Start of Provided information

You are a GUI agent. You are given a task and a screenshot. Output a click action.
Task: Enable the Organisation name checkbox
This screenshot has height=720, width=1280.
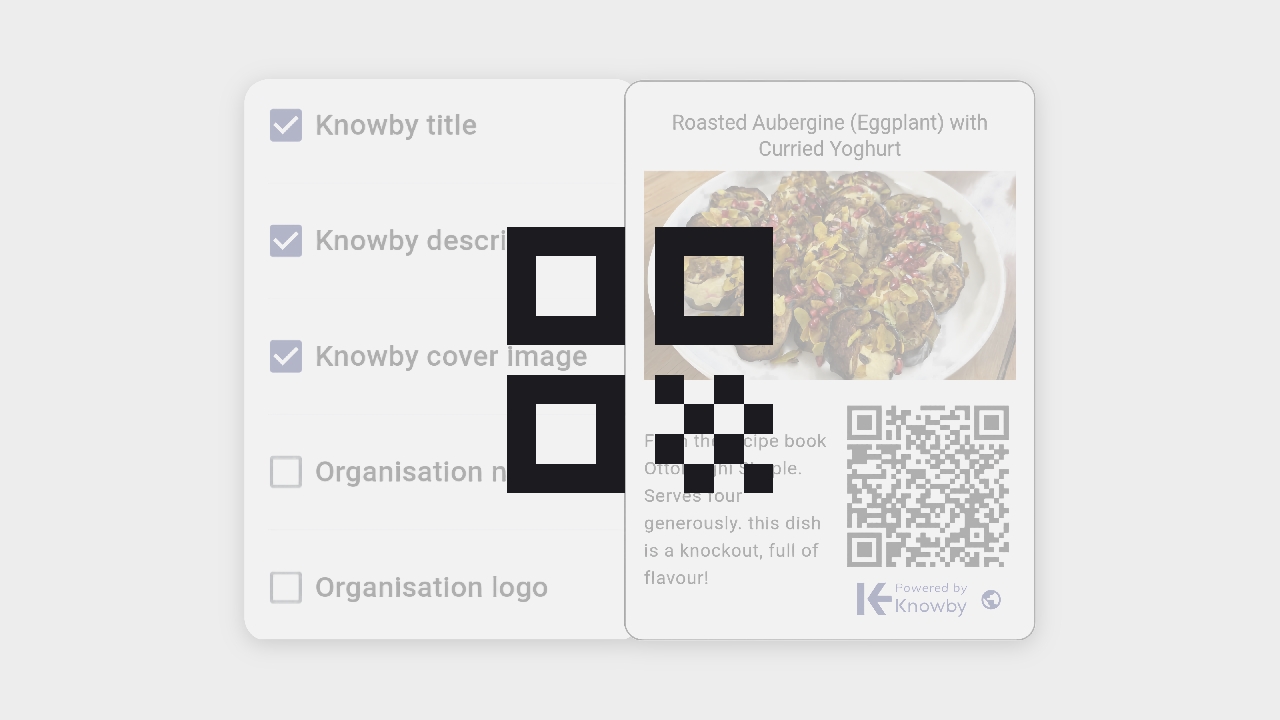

End of Provided information
Start of Provided information

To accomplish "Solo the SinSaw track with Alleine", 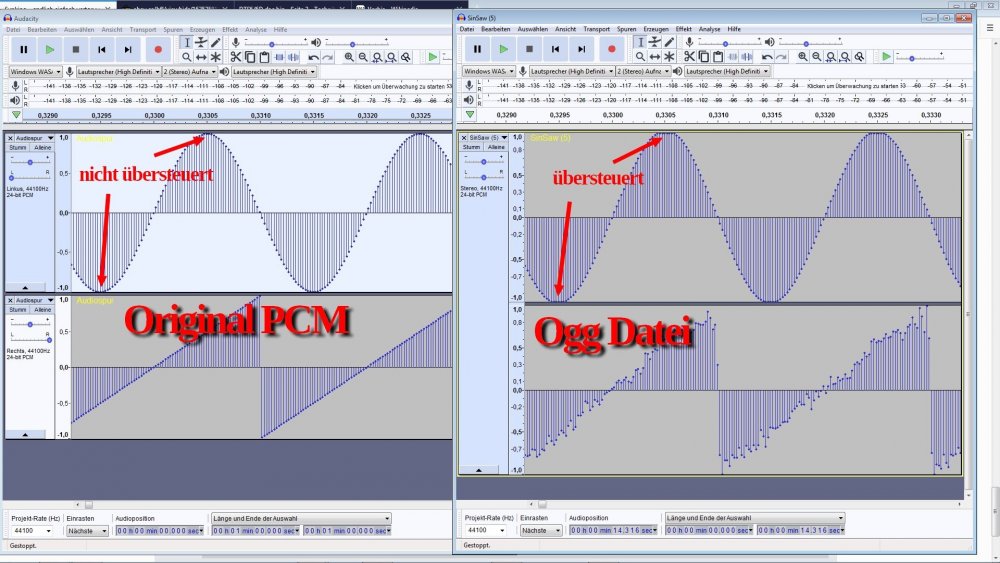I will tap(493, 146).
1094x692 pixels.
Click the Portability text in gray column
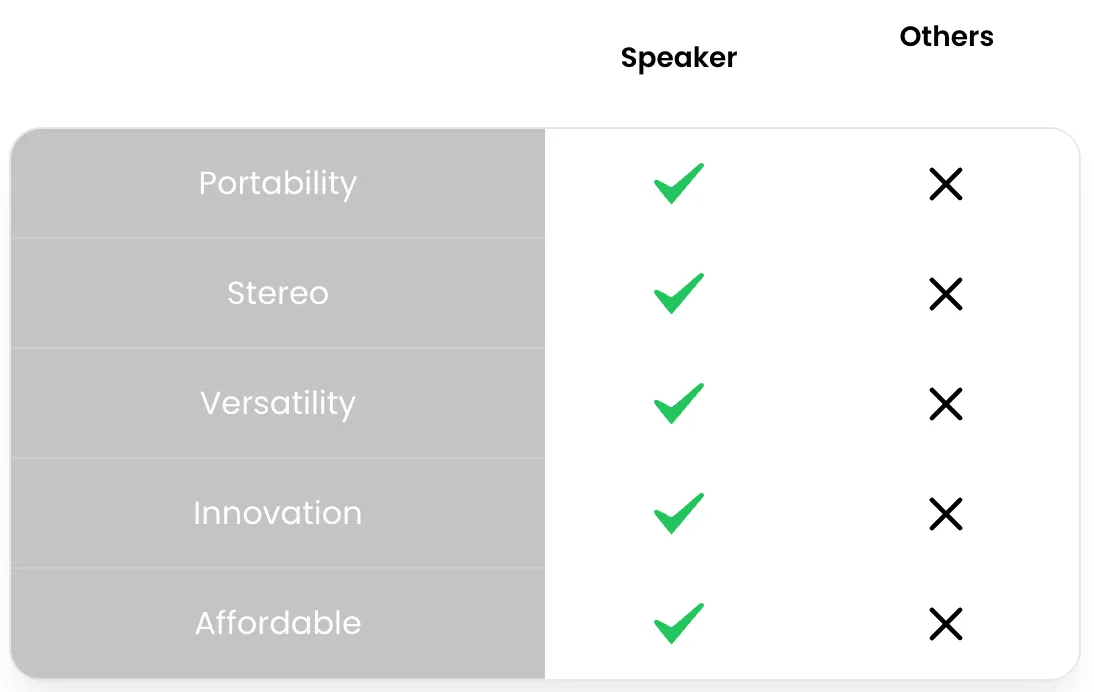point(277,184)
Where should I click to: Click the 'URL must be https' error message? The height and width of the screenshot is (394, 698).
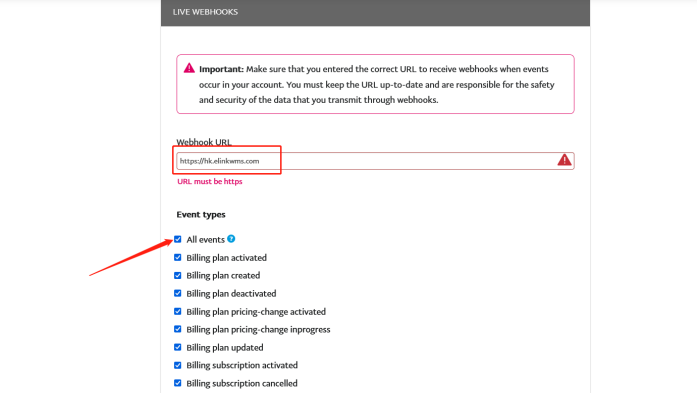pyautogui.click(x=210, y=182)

End of Provided information

Required action: Copy exactly the stretch of data above from the line with "You are a GUI" through the line with "This screenshot has height=720, width=1280.", and omit all other lines.

Response to this exercise:
You are a GUI agent. You are given a task and a screenshot. Output a click action.
Task: Enable the Organisation name checkbox
This screenshot has height=720, width=1280.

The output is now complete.